Prompt. Show each line of the data below that has the string "tunisiens" in it.

━━━ Input records ━━━

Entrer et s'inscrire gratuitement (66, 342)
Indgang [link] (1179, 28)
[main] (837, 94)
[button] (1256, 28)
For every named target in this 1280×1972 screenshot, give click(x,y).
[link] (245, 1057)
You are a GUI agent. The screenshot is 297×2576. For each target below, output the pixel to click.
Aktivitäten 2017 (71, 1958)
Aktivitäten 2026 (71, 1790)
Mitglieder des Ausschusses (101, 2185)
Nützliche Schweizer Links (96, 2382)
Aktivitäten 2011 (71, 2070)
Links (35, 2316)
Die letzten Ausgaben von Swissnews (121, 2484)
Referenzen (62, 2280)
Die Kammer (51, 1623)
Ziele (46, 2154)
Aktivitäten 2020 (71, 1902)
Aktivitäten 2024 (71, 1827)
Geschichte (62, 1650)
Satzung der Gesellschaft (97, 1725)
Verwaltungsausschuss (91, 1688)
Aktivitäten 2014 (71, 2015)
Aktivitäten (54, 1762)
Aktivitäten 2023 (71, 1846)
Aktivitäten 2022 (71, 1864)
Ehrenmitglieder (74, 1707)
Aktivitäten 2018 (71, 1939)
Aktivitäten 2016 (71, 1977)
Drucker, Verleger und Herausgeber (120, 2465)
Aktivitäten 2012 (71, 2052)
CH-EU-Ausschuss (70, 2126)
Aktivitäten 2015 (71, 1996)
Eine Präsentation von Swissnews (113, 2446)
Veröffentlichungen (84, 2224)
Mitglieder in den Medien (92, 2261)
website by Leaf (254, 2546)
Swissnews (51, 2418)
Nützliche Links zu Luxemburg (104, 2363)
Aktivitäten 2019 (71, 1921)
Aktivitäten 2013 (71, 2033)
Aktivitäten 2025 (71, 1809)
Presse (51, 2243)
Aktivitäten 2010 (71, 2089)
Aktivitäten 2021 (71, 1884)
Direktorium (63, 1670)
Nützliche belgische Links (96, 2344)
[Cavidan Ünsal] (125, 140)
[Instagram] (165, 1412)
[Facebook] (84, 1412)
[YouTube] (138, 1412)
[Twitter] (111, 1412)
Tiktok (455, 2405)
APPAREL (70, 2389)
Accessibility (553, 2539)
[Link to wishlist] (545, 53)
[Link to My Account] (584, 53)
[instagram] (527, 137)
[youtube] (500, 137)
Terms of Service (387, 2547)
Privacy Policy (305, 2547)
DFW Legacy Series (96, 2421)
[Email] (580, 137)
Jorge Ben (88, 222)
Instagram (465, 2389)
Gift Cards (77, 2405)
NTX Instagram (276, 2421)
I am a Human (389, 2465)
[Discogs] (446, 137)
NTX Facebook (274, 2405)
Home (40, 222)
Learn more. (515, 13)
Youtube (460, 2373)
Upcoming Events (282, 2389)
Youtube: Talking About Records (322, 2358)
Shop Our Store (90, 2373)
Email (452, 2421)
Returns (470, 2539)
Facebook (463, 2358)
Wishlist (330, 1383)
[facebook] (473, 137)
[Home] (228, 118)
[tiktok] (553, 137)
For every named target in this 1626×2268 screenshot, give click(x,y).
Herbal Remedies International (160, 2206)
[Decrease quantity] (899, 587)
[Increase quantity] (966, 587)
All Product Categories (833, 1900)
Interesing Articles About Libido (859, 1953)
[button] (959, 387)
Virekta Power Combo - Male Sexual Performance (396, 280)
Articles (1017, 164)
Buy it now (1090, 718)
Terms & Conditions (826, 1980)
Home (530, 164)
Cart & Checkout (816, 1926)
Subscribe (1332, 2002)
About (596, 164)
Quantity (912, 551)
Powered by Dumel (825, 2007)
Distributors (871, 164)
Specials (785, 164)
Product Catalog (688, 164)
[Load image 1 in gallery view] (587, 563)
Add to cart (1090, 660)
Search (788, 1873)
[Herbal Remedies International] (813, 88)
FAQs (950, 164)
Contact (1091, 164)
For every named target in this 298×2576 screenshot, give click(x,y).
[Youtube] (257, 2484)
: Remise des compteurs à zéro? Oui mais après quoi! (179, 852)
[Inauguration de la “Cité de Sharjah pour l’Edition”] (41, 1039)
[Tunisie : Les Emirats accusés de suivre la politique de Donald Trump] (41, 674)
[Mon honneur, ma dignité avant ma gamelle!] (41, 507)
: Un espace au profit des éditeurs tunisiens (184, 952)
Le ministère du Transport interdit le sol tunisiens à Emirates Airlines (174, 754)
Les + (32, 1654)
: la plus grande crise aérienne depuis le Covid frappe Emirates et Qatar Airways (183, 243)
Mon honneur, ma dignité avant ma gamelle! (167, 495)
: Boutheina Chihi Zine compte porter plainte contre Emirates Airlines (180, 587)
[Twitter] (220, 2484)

━━━

Answer.
: Un espace au profit des éditeurs tunisiens (184, 952)
Le ministère du Transport interdit le sol tunisiens à Emirates Airlines (174, 754)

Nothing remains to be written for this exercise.